Mudharabah - Profit sharing
Islamic investors agree that a Mudhareb
(trustee) will provide skill and expertise.
Mudhareb agrees to hold and manage the
assts for Islamic investors.
In return for providing services,
Mudhareb earns an agreed share of profits from the assets managed on behalf of
Islamic investors.
Mudhareb cannot claim any right to the
assets - merely acts as manager and trustee of assets.
II. Commodities financing
Salam – Advance payment
Under this Islamic financing structure,
purchaser agrees to make advance payment for asset/goods to be delivered at a
future date.
It is essential that purchase price be
paid at the time of making the agreement, and not on delivery of the asset/goods
- failure to comply with this requirement would alter the nature of the
agreement to that of a sale of debt against debt, which is prohibited under
Shari law.
As Shari law stipulates that items must
exist at time of contract, i.e. no futures contract, asset to be purchased must
be clearly stated in the purchase agreement and the quantity and quality of the
purchased asset must be capable of being specified exactly – there can be no
room for dispute.
Assets must be goods and cannot not
include commodities; such as gold, silver or money.
The exact date and place of delivery of
the asset/goods must be specified in the agreement.
Istisna’a is another Islamic financing
structure that follows almost exactly the same concept as found here
III. Deposit taking functions
Wadiah - Safe-keeping
Agreement between two parties where on
agrees to look after the property of another.
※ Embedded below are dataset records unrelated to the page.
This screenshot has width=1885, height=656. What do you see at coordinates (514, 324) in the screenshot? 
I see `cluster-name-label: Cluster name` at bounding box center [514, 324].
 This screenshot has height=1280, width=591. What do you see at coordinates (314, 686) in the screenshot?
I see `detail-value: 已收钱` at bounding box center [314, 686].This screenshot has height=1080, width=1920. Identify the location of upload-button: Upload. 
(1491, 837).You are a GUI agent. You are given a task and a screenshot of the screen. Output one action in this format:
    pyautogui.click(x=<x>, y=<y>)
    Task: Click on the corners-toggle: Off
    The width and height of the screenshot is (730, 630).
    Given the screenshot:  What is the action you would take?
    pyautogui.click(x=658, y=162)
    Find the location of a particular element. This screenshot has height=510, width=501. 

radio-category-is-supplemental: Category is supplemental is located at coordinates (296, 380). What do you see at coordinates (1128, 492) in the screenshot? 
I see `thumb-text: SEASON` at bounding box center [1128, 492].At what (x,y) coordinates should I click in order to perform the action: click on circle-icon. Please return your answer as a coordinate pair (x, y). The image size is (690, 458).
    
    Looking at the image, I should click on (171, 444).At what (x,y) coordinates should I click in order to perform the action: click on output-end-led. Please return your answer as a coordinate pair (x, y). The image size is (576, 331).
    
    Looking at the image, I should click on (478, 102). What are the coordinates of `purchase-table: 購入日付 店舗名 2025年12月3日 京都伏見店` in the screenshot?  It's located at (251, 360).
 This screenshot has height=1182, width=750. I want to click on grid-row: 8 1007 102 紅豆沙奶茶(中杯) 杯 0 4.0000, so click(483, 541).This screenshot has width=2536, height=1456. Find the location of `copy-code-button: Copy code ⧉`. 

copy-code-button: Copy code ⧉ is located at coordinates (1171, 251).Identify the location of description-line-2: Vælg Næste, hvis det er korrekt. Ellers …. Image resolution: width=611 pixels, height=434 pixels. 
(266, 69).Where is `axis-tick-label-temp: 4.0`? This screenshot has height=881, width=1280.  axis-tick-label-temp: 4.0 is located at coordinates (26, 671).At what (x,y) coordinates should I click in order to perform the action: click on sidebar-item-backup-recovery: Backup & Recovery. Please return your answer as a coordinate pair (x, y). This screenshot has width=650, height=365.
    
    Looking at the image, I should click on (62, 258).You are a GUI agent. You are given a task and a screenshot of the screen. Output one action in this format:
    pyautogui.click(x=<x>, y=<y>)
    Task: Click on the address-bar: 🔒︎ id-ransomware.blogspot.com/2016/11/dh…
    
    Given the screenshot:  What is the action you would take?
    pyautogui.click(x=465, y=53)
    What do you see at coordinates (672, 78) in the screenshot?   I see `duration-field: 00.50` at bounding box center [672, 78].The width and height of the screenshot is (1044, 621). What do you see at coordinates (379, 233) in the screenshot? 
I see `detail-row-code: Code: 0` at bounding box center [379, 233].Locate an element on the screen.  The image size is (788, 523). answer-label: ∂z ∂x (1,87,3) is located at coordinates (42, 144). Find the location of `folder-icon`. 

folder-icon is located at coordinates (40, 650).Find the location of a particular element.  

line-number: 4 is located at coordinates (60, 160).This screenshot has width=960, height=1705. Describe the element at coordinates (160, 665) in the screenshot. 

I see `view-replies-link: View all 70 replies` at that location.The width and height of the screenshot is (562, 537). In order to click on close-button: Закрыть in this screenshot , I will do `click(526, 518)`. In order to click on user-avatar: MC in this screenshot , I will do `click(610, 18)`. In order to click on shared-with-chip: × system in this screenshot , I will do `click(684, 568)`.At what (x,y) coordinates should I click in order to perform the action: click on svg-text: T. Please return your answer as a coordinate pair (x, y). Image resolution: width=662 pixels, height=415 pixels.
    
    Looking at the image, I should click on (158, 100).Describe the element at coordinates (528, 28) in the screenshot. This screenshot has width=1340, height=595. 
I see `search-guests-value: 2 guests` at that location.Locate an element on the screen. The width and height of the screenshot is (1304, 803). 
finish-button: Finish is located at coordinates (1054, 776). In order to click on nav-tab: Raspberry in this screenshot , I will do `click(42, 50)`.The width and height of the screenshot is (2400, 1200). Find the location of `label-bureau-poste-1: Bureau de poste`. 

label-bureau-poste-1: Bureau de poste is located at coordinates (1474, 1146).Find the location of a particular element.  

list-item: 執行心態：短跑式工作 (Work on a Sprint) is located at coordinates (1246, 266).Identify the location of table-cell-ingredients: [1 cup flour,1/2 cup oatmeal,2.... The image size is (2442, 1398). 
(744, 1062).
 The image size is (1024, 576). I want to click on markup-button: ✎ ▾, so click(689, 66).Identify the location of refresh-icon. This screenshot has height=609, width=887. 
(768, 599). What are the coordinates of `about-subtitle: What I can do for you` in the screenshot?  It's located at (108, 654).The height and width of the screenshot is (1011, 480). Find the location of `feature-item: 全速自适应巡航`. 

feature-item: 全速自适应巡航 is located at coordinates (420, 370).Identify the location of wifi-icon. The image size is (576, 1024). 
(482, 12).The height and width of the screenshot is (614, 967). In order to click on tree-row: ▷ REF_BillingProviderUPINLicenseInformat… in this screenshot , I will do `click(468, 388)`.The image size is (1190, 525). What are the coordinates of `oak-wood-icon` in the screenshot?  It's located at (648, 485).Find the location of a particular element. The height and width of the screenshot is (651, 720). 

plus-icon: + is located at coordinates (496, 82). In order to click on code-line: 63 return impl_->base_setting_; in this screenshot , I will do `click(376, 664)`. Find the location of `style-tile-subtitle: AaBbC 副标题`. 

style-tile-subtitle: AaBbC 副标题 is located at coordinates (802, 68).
Concept is used to take deposits of
money, where bank acts as custodian of money deposited by customer.
Bank agrees they will refund sums
deposited “on call”, i.e. on demand.
Hibah - Gift
Hibah literally means a ‘gift’. This is
used by banks to compensate depositors for lost earnings (interest) on their
deposits. It can also be used by borrowers who have been granted Qardul Hassan
loan mention above.
No agreement to provide Hibah can be
made – it’s an arbitrary payment made at the discretion of the person making it.
IV. Bonds
Fixed-term, fixed-income,
interest-bearing securities cannot be issued under Shari law.
Sukuk – Islamic bonds
Although fixed-income, interest-bearing
bonds cannot be issued under Shari law, it is estimated that over $500 billion
in corporate and government bonds issues have been made using Sukuk (Islamic
bonds) mechanism.
Essentially, Sukuk bonds are long-term
bond issues made by SPVs where the bond sale proceeds are used to purchase
assets that are then leased back to the issuer in return for rent. Rental
payments constitute part repayment of the principal and part profit revenue to
the bondholders.
Salam bonds
In certain circumstances, short-term
bond issues can be made using the same mechanism concepts found in Salam
transactions. It should be noted, however, that due to the precise nature of
the assets/goods that are the subject of a Salam transaction, these types of
bond issues are rare and for very short-term periods.
Conclusion
The growth of Islamic financing in the
past decade has been stellar. Given the large amounts of cash available in the
oil rich Middle-East, it is likely that the growth of Islamic financing will
continue. Moreover, as investors in the Middle-east look to break-out an invest
elsewhere, it is certain that governments around the world will need to
familiarize themselves with the principal concepts of Islamic financing, and to
regulate for such, if they wish to take advantage of this growth industry.